Please refer to piegames answer. PNG is perfectly fine for a "transport" data format. You can even use PNG and push a full 32bit raw into each pixel, then in your shader or depth system unpack the RGB/A into the original depth value.
Im not sure why @user1853 is pushing EXR, this is not used very heavily for depth maps in my experience. EXR is not a great transport format for games, simulations and many other systems. You often need to "touch up" depth maps and having an easily editable format is often very handy. EXR is often _over_kill_ for scenes. I have seen EXR used for textures with depth maps incorporated into the Alpha component, but you can do this in PNG, and other formats.
Additionally, depth maps when used in render systems are rarely linear. Nearly all depth map rendering software uses some form of logarithmic format - high detail near camera, low detail far away. This is very common. So consider a depth map specific format.

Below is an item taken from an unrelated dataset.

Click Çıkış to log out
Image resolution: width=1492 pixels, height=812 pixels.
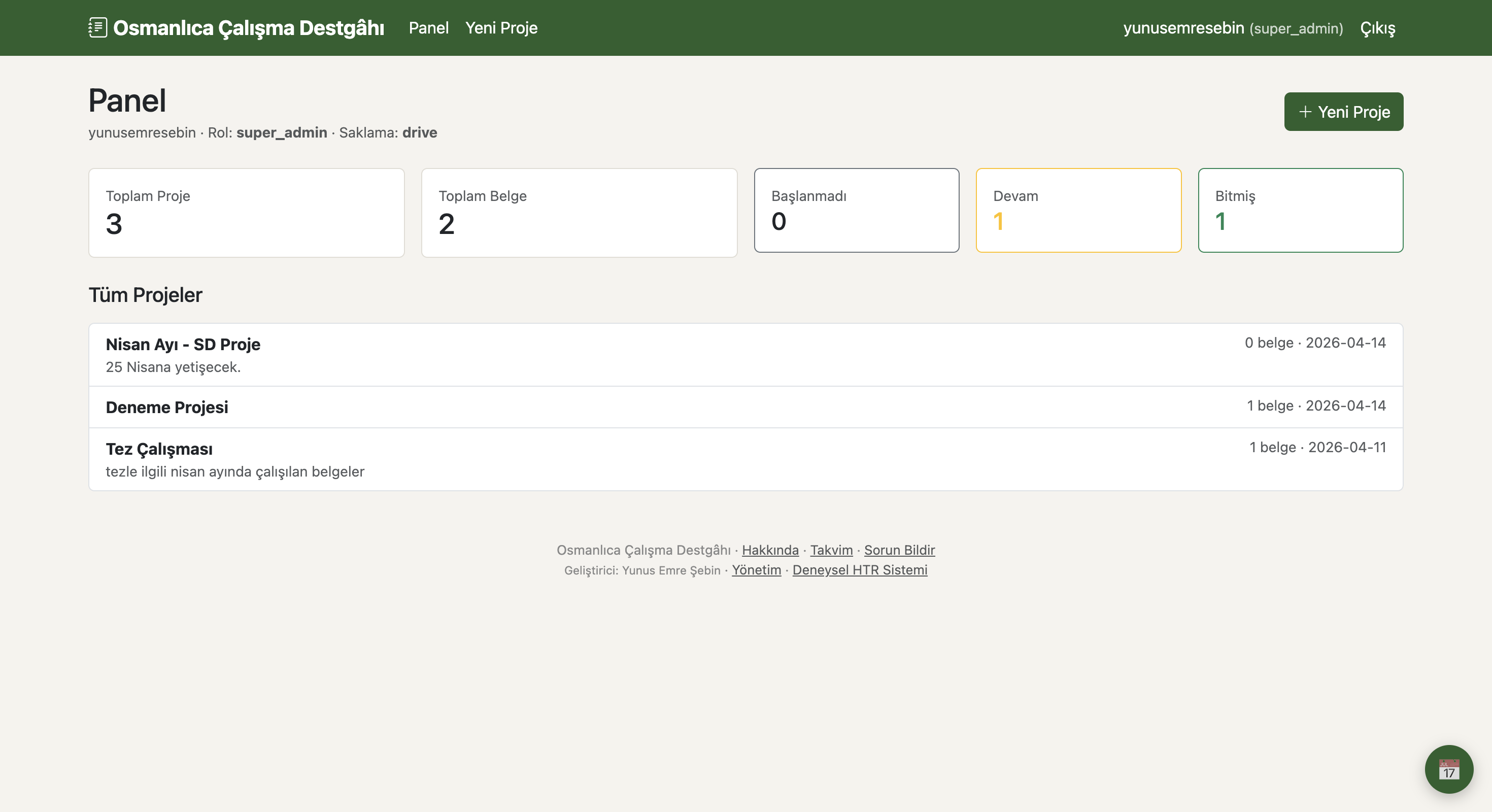coord(1377,28)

The OP solution is also fine. What you are missing is that you have packed your data into a 16bit (65535 max) data range, so it is quite correct ;)
Divide by your data size to get the correct depth 0..1 value.
For example: [3100,65000] == [0.0473, 0.9918]
Also remember that will be scaled by far-near: 10m - 1cm = 99cm
To be clear this means [0.0473, 0.9918] represents 99cm.
Hope this helps.
-- Some notes to above. Clarity here is important, and I think some information is being very muddled.
- There is no "perfect" graphics data transport system It depends heavily on your use case, and even EXR cannot guarantee replication (has a number of different representation systems within the format)
https://en.wikipedia.org/wiki/OpenEXR
Dont be fooled into the concept of a "file format" that will rid you of precision errors - that is just not true. Source data may be in 32bit or float 32bit.. which is very innaccruate if you are doing 200Km train sim scenes :)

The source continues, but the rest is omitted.